Consider $s=0^11^10^21^20^31^3\cdots\in L$. WLOG, suppose $s\in A_1B_1^\omega$. Suppose $s=at$, where $a\in A_1$, $t\in B_1^\omega$.
Let $p$ be a pumping length for $B_1$ as in the general version of the pumping lemma for regular languages, as stated here on Wikipedia.

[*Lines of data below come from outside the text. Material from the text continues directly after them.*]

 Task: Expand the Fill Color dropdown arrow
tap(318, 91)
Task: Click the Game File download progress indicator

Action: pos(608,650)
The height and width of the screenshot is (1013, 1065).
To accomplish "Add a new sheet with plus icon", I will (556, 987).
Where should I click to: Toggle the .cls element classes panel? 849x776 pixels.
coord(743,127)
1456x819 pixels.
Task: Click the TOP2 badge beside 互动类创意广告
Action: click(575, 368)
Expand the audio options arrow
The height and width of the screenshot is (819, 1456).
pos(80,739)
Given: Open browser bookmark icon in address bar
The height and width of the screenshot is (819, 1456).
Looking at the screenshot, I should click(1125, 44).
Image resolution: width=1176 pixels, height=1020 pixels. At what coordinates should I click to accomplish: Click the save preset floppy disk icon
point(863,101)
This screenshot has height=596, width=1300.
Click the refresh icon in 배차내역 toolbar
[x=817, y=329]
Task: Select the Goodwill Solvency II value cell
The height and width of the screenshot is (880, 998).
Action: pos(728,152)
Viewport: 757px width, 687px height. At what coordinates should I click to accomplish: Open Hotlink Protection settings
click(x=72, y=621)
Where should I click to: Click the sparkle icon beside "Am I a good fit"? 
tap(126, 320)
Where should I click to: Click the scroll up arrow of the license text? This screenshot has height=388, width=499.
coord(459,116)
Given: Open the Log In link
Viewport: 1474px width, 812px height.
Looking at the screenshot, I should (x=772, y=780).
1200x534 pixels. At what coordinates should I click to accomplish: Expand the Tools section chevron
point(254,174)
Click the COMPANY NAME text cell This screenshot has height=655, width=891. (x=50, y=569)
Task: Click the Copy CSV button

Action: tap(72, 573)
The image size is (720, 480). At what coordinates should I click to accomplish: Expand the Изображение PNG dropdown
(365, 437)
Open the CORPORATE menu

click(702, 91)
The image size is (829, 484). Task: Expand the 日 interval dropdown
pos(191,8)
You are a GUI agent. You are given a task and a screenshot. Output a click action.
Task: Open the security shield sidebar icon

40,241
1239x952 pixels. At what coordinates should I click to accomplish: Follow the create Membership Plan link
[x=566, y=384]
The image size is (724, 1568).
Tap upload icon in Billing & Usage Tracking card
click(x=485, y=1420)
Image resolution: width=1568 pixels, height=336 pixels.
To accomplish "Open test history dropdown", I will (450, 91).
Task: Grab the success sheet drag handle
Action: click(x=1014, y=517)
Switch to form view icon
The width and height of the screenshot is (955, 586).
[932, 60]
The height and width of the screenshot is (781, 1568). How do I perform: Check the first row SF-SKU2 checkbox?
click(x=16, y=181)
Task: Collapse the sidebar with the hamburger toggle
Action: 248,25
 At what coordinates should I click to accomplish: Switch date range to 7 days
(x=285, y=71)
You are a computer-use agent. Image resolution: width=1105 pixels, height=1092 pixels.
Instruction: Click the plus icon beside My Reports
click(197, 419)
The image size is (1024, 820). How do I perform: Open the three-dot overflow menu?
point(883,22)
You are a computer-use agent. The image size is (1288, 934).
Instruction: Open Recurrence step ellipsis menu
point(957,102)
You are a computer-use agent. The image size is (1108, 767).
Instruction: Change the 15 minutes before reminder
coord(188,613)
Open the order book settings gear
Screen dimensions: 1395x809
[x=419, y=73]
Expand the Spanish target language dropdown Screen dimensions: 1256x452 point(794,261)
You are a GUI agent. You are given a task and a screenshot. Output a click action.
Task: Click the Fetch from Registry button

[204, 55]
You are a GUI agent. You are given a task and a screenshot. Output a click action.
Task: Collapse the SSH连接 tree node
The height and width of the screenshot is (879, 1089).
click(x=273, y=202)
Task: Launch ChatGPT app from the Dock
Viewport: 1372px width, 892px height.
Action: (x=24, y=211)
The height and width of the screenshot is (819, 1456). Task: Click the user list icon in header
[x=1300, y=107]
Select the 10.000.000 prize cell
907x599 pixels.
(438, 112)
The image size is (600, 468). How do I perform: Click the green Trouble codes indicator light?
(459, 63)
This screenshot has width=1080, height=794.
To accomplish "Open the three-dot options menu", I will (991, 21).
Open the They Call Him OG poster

Consider $\ell=1^{\max(|a|, 2p)}$ that appears in $s$. $\ell$ must appear after $a$ since $0^{|a|}$ appears before $\ell$ in $s$. In other words, $\ell$ is a substring of $s$ without $a$, which is $t$. Since $t\in B_1^\omega$, $\ell$ is the concatenation of a nonempty suffix of a word in $B_1$, zero or more words in $B_1$ and a possibly-empty prefix of a word in $B_1$. There are two cases.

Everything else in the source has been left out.